Este era un colegio muy especial y diferente al resto: era laico y hacía excursiones por el país. Cuando mi abuelo fue a visitarlo no lo pudo ver, pues los estudiantes estaban en los Llanos. Regresó al mes y tampoco lo encontró. Finalmente concluyó que el colegio no servía, que en él no enseñaban nada porque vivían de paseo. Entonces lo mandó a Estados Unidos, donde tenía su oficina de exportación de café. Allí se quedó mi papá por muchos años, por más de una década. En ese país se graduó del colegio y estudió economía en Philadelphia, para convertirse así en uno de los primeros economistas del país.

Como mi abuelo tenía la importadora de cemento, y una vez graduado mi papá, él lo mandó a Bélgica, país proveedor, para que allí aprendiera de este producto. Su proyecto era fundar una gran fábrica de cemento en Colombia y lo logró con Cementos del Valle. Cuando murió mi abuela, mi abuelo decidió repartir la hacienda entre sus hijos, lo que hizo que mi papá se desligara de la cementera para dedicarse al campo.

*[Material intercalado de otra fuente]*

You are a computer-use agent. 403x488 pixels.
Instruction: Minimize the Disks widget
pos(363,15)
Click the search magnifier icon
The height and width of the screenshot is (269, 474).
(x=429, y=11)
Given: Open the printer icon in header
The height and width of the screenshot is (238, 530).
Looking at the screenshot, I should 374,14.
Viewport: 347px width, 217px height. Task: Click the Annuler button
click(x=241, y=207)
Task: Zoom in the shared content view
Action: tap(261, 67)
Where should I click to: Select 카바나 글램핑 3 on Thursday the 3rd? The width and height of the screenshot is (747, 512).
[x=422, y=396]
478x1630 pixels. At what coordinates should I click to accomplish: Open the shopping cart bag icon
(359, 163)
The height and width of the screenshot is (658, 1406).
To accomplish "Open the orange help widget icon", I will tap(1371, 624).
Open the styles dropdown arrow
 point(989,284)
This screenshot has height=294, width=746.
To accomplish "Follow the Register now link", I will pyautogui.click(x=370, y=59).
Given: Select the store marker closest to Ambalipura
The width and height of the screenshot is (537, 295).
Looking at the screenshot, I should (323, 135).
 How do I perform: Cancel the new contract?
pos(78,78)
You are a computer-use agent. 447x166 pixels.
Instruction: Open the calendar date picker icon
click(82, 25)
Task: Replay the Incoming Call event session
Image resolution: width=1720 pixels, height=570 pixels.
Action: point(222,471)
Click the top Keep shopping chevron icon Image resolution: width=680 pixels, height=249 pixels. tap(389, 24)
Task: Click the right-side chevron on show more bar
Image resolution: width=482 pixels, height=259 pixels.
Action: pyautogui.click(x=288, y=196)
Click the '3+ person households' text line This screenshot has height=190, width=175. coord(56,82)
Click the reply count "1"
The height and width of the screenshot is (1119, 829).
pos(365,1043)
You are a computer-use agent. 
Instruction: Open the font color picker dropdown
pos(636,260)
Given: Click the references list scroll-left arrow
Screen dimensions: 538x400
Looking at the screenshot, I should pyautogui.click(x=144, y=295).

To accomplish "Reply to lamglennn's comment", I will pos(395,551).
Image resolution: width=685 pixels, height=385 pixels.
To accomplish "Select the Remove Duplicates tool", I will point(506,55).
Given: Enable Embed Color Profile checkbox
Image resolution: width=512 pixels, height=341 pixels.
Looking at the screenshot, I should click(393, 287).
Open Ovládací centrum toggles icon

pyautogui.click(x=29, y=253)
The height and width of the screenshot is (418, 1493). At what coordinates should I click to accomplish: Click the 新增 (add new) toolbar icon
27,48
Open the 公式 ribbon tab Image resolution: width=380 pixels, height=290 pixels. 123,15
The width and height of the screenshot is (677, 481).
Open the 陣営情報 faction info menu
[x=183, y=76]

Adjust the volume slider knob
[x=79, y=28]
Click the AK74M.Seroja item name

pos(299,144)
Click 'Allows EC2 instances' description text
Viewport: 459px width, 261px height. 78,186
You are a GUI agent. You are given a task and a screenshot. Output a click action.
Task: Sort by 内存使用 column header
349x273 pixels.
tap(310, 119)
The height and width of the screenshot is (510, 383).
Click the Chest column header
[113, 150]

Uno de mis tíos, Luis Jaramillo Montoya, gobernador del departamento, conoció a un italiano que le comentó que tenía la posibilidad de hacer un gran negocio en Colombia. Se trataba de la fabricación del tanino, producto que proviene del mangle. Fundaron la industria en el Pacífico, en una pequeña isla en la Bocana, cerca a Buenaventura, e invitó a mi padre para que se uniera. Entonces mi papá viajaba con alguna frecuencia a Manizales hasta que un día, barbado y con aspecto de explorador, pasó por una calle y vio en un balcón a una mujer de una belleza sublime.

Rama materna

La familia de mi mamá, Judith González, también era de Manizales. Armenia estaba recién fundada cuando mi abuelo, César González, fue nombrado gerente de la electrificadora que acababa de construir la familia Laserna de Ibagué. Se trasladó allá cuando ya estaba casado con mi abuela, María Mejía.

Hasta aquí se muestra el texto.